Copy all of the data below exactly as it is given.

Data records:

/---

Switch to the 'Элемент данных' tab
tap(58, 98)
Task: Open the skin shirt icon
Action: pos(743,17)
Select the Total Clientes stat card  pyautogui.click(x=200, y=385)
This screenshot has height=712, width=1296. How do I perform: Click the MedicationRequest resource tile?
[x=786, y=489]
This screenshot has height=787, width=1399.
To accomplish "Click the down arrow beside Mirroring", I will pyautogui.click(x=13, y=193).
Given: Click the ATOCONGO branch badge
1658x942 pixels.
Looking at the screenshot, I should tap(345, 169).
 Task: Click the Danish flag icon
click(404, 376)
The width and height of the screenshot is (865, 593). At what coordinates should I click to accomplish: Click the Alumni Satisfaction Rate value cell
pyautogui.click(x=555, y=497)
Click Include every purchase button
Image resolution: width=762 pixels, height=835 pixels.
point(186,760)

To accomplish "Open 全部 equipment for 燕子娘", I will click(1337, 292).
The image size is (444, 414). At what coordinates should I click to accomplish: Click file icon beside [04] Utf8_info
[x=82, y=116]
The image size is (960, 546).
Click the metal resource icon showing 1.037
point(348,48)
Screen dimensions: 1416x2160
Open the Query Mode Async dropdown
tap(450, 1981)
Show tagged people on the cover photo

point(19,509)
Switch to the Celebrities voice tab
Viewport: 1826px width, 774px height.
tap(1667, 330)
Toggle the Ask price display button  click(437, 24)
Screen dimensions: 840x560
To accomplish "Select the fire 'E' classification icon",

\---

**Expected answer**
Switch to the 'Элемент данных' tab
tap(58, 98)
Task: Open the skin shirt icon
Action: pos(743,17)
Select the Total Clientes stat card  pyautogui.click(x=200, y=385)
This screenshot has height=712, width=1296. How do I perform: Click the MedicationRequest resource tile?
[x=786, y=489]
This screenshot has height=787, width=1399.
To accomplish "Click the down arrow beside Mirroring", I will pyautogui.click(x=13, y=193).
Given: Click the ATOCONGO branch badge
1658x942 pixels.
Looking at the screenshot, I should tap(345, 169).
 Task: Click the Danish flag icon
click(404, 376)
The width and height of the screenshot is (865, 593). At what coordinates should I click to accomplish: Click the Alumni Satisfaction Rate value cell
pyautogui.click(x=555, y=497)
Click Include every purchase button
Image resolution: width=762 pixels, height=835 pixels.
point(186,760)

To accomplish "Open 全部 equipment for 燕子娘", I will click(1337, 292).
The image size is (444, 414). At what coordinates should I click to accomplish: Click file icon beside [04] Utf8_info
[x=82, y=116]
The image size is (960, 546).
Click the metal resource icon showing 1.037
point(348,48)
Screen dimensions: 1416x2160
Open the Query Mode Async dropdown
tap(450, 1981)
Show tagged people on the cover photo

point(19,509)
Switch to the Celebrities voice tab
Viewport: 1826px width, 774px height.
tap(1667, 330)
Toggle the Ask price display button  click(437, 24)
Screen dimensions: 840x560
To accomplish "Select the fire 'E' classification icon",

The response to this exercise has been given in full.